- _Work instruction A_:
In the discussion of forwarding requests, what does the 'forwarded to' action see that makes it crash on the CSRF token?
- _Work instruction B_:
Print the part of the discussion of forwarding requests from "BUT... there might" up to and including "in forwarding method?".

- _Excerpt to read_:
BEGIN

BUT... there might be a problem when playing with forms - if both action (the 'forwarding' and the 'forwarded to') have forms with submissions, You will fall into a trap - the 'forwarded to' action sees the $_POST form from the previous controller, so it crashes on CSRF Token (invalid, from the previous form.
@thorinkor Is there a valid way around it? Regenerating it somehow? I tried with service security.csrf.token_manager and getToken() but no luck.
@userfuser the best solution - avoid it :) Maybe You could try to get it from 1st form request and resend it in forwarding method?
17

I don't see any reason here to forward the request back through the kernel. You can go the route of encapsulating this logic in a checker service, as you've suggested, or you may be able to create a kernel.request listener that runs after the router listener and applies the _controller attribute only if your conditions are met.

END

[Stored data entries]
BEGIN

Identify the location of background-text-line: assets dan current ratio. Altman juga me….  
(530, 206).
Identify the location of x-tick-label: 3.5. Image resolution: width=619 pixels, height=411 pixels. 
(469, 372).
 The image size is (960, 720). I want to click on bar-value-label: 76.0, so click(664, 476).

END

- _Written reply A_:
It sees the $_POST form from the previous controller.

- _Written reply B_:
BUT... there might be a problem when playing with forms - if both action (the 'forwarding' and the 'forwarded to') have forms with submissions, You will fall into a trap - the 'forwarded to' action sees the $_POST form from the previous controller, so it crashes on CSRF Token (invalid, from the previous form.
@thorinkor Is there a valid way around it? Regenerating it somehow? I tried with service security.csrf.token_manager and getToken() but no luck.
@userfuser the best solution - avoid it :) Maybe You could try to get it from 1st form request and resend it in forwarding method?